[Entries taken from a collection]

◇ ◇ ◇ ◇ ◇

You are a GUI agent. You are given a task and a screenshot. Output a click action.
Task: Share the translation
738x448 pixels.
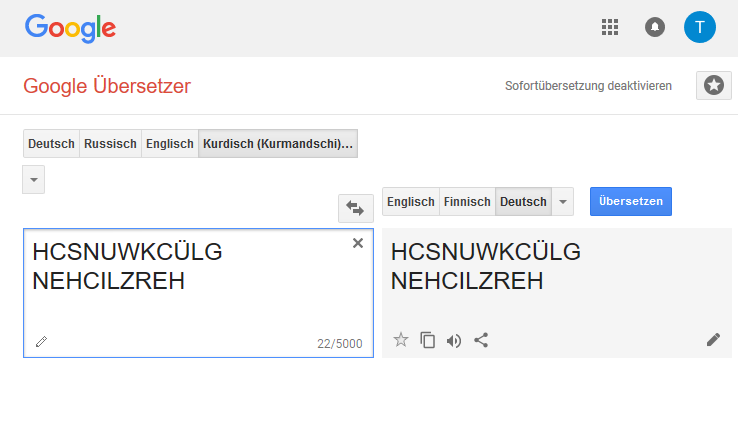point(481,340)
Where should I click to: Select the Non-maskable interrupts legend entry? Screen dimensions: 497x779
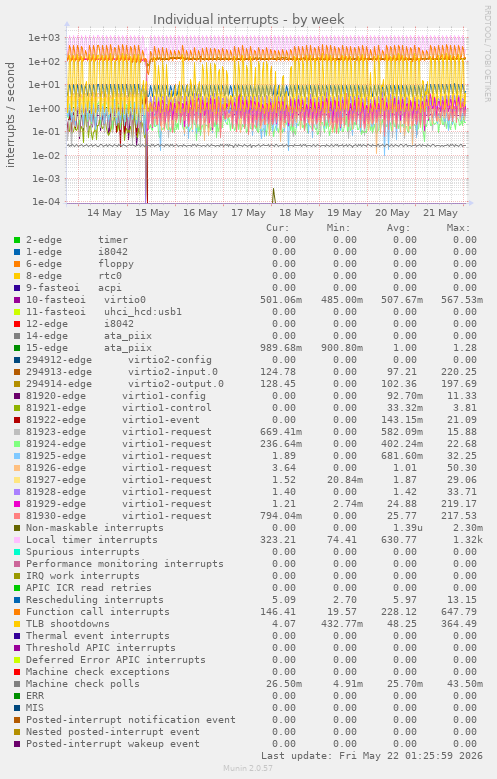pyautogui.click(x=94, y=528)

◇ ◇ ◇ ◇ ◇

**Exercise details:** Send back the data above verbatim, leaving out its pictures.

**Answer for this exercise:**
You are a GUI agent. You are given a task and a screenshot. Output a click action.
Task: Share the translation
738x448 pixels.
point(481,340)
Where should I click to: Select the Non-maskable interrupts legend entry? Screen dimensions: 497x779
pyautogui.click(x=94, y=528)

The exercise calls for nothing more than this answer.